Carvajal mi dava anche istruzioni di carattere personale.

— È tempo che vi facciate tagliare i capelli — mi disse ai primi di settembre.

— Corti, volete dire?

— A zero.

— Mi state dicendo di raparmi del tutto?

— Esatto.

— No. Se c’è una moda idiota che detesto…

— Sciocchezze. In questo mese comincerete a portare i capelli così. Fatelo domani, Lew.

— Ma non ho neppure una crema depilatoria In casa — obiettai. — E poi non è…

— Vi ho “visto” farlo. Come potete discutere?

Avrei potuto discutere, ovviamente, ma che senso aveva?

Mi aveva “visto” calvo; e quindi andai a comprare una crema depilatoria. Nessuna domanda, mi aveva detto Carvajal quando mi ero imbarcato in questa storia: segui il copione, ragazzo.

Mi costrinsi a entrare da un barbiere. Ne uscii che sembravo un Eric von Stroheim di dimensioni maggiori, ma senza il monocolo e il colletto duro.

— Fantastico! — gridò Sundara. — Sei meraviglioso!

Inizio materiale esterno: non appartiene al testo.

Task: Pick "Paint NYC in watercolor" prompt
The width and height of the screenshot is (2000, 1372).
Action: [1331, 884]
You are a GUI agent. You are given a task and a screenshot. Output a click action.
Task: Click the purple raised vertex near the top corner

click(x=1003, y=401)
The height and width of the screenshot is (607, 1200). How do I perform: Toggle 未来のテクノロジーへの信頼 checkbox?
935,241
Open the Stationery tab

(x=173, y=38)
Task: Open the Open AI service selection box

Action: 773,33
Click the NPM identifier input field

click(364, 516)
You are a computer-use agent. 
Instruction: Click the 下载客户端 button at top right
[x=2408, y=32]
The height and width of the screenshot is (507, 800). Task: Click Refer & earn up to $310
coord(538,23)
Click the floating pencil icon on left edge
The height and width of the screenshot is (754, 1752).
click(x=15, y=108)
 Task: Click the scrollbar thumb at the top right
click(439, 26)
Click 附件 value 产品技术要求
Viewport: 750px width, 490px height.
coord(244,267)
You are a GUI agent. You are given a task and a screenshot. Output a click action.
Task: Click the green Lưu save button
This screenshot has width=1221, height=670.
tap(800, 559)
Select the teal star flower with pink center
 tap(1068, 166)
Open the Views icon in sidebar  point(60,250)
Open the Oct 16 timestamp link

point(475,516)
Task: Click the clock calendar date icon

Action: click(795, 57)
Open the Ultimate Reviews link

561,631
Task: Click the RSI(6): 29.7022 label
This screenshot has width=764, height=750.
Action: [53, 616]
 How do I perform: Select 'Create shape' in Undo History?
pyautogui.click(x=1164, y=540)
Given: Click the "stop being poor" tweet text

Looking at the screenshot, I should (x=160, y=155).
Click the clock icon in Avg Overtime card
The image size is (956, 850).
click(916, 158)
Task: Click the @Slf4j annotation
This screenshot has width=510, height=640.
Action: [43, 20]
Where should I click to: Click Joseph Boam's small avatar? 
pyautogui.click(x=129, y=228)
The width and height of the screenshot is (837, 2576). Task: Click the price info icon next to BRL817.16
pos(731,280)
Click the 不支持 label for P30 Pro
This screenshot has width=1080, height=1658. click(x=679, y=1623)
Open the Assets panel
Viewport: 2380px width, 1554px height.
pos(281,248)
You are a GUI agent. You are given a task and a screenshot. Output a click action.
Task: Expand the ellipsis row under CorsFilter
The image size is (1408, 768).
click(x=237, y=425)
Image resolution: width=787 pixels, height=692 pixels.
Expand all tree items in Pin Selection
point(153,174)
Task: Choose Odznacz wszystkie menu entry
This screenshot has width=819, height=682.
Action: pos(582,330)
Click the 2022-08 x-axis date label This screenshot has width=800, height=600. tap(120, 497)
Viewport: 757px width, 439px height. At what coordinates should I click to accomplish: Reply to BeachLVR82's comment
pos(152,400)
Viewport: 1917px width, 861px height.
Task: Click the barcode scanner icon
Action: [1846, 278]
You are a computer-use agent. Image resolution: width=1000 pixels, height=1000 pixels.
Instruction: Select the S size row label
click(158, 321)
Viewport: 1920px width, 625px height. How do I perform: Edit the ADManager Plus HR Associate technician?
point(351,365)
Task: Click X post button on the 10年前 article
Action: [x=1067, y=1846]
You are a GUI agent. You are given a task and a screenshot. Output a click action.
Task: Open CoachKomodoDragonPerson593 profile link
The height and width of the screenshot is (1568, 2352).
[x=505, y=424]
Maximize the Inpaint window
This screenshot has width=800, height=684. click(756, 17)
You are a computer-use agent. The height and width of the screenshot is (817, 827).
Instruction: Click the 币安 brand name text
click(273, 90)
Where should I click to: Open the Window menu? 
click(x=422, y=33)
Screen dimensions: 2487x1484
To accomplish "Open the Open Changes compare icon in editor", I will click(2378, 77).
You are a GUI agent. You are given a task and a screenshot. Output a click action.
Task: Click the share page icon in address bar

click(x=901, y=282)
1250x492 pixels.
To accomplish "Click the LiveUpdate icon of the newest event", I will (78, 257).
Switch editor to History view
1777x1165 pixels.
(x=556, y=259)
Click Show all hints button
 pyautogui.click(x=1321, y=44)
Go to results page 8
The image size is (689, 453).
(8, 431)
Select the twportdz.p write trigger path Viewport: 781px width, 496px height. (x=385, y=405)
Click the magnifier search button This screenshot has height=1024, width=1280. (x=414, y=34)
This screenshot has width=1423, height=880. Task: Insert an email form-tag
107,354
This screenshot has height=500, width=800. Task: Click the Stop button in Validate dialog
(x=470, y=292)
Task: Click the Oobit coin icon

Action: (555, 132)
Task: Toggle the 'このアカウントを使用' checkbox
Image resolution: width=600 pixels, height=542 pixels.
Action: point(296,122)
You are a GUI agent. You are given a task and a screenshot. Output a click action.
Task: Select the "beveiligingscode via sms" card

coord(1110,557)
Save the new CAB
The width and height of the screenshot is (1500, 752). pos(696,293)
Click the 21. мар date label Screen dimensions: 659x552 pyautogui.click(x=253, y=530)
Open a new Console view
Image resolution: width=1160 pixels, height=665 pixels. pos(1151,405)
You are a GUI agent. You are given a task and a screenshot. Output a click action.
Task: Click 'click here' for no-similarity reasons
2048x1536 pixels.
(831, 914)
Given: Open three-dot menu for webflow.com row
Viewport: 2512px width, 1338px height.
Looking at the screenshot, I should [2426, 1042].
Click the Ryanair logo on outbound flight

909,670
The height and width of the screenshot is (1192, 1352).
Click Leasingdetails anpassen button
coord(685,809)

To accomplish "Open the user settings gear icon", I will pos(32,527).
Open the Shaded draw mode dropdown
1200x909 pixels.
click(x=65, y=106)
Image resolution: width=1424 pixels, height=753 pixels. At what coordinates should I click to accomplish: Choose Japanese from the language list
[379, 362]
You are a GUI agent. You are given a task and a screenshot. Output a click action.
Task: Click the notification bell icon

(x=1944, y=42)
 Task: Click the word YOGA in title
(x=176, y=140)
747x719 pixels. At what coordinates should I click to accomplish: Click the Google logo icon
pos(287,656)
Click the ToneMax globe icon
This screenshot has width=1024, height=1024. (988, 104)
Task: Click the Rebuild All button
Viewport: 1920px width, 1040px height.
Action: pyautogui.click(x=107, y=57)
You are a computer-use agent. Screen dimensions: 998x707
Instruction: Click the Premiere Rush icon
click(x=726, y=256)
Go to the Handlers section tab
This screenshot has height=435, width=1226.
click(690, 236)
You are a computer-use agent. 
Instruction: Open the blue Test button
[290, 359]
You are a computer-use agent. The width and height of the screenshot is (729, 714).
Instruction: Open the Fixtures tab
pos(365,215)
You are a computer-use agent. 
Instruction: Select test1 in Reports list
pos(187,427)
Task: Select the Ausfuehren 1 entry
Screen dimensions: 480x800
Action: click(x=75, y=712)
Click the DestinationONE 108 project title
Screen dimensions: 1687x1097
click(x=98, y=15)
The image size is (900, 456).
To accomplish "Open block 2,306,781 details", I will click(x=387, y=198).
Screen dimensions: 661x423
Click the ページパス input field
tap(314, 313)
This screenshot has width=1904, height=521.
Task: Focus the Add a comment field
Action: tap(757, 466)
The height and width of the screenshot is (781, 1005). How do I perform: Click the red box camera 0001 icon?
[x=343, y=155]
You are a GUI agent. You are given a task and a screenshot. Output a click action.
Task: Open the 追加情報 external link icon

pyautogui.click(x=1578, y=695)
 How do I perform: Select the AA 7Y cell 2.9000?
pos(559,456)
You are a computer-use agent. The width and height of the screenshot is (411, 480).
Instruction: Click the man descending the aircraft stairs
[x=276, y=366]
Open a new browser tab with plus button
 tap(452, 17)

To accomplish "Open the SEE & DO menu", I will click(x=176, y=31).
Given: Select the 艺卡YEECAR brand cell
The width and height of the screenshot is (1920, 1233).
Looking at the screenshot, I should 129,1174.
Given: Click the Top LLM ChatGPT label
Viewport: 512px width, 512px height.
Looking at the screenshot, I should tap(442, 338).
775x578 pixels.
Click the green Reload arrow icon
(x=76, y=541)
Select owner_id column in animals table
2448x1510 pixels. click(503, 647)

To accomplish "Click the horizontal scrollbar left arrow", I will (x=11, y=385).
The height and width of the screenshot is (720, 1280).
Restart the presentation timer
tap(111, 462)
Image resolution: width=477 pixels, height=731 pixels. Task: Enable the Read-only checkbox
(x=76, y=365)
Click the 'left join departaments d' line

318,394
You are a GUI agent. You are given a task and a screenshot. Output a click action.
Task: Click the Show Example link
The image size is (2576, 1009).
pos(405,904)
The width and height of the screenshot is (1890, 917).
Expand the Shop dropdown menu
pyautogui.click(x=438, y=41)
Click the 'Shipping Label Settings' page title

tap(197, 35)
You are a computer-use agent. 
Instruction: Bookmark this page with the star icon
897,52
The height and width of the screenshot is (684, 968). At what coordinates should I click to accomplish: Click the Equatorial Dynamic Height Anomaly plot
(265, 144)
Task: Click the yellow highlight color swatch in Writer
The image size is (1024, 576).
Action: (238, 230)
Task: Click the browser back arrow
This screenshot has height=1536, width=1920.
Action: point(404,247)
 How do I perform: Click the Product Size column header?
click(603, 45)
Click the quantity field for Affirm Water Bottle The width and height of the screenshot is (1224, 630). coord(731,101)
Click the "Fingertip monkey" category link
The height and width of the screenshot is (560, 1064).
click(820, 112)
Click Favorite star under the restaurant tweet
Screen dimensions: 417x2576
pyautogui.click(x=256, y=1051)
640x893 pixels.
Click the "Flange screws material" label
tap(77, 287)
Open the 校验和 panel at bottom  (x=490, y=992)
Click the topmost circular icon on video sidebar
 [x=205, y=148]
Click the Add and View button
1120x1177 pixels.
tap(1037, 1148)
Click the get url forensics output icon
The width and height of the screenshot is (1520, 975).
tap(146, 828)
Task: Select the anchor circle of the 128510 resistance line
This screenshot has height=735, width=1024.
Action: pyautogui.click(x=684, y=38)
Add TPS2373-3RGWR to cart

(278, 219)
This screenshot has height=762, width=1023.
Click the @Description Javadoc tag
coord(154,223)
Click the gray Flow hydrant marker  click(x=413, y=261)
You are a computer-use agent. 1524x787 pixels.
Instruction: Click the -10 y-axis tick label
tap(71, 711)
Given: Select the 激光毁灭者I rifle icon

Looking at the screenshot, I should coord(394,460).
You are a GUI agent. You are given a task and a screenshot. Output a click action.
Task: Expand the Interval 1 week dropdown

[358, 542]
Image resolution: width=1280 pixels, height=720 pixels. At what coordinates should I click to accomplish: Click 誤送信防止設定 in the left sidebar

Fece scorrere teneramente le mani sul mio cranio ispido.

Era la prima volta in due o tre mesi che sentivo una certa corrente stabilirsi tra noi. Le piaceva il mio taglio di capelli, ne andava pazza. Era ovvio che fosse così: farsi tosare in quel modo era una pazzia che le ricordava molto il Transit. Per lei era il segno che dopo tutto anch’io potevo ancora essere salvato.

Ci furono altri ordini.

— Andate a passare un fine settimana a Caracas — mi disse Carvajal un giorno. — Affittate una barca. Prenderete un pescespada.

— Perché?

— Fatelo — fu l’implacabile risposta.

— Mi spiegherete almeno questo?

— Non c’è nessuna spiegazione. Dovete andare a Caracas.

Era completamente assurdo, ma partii per Caracas. Mi lasciai andare e bevvi troppa tequila in compagnia di avvocati di New York che non sapendo che ero il braccio destro di Quinn, lo denigrarono piuttosto volgarmente e ricordarono fino alla nausea i cari, vecchi tempi quando Gottfried sapeva come far filare la feccia. Affascinante. Affittai una barca e presi un pescespada (naturalmente), rompendomi quasi i polsi per non lasciarlo scappare; feci imbalsamare quella maledetta bestiaccia a un prezzo astronomico. Cominciò a passarmi per la testa il pensiero che Carvajal e Sundara potevano essersi messi d’accordo per farmi impazzire, o forse per farmi cadere tra le braccia del più vicino apostolo del Passaggio (stessa cosa?). Più probabilmente, Carvajal, nel seguire il copione, mi rendeva la vita difficile. Accetta qualunque ordine ti giunga dal domani; non fare mai domande.

Io accettavo gli ordini.

Mi lasciai crescere la barba. Comprai dei nuovi abiti alla moda. Raccolsi un’imbronciata sedicenne con un seno enorme a “Times” Square, la ubriacai di cocktail al rum nel covo più elegante dell’Hyatt Regency, vi affittai una stanza per due ore e mi accoppiai rabbiosamente a lei. Passai tre giorni al Columbia Medical Center come soggetto volontario per le ricerche sulla sonopuntura e quando me ne andai avevo tutte le ossa che ronzavano. Andai all’ufficio dei Numeri della mia zona, scommisi mille dollari sul 666 e rimasi pulito perché uscì il 667. Furioso, mi lamentai con Carvajal: — Posso anche fare delle pazzie, ma questa mi è costata un po’ troppo. Non avreste potuto darmi il numero esatto?

Lui sorrise in modo evasivo e disse di avermi dato il numero esatto. Evidentemente dovevo perdere. Faceva tutto parte del mio addestramento, diceva. Masochismo esistenziale: accostamento Zen al gioco. Okay. Mai fare delle domande.

La settimana seguente mi fece scommettere altri mille dollari sul 333 e finalmente vinsi, un gruzzolo notevole. Se non altro, c’erano delle piccole compensazioni.

Indossavo i miei abiti ridicoli. Regolarmente mi depilavo la testa. Sopportavo il prurito della barba e dopo un po’ non lo sentii più. Spedivo il sindaco a colazione e a pranzo con una strana varietà di uomini politici potenzialmente influenti in futuro. Con l’aiuto di Dio, seguivo il copione.

Ai primi di ottobre Carvajal mi disse: — E adesso fate domanda di divorzio.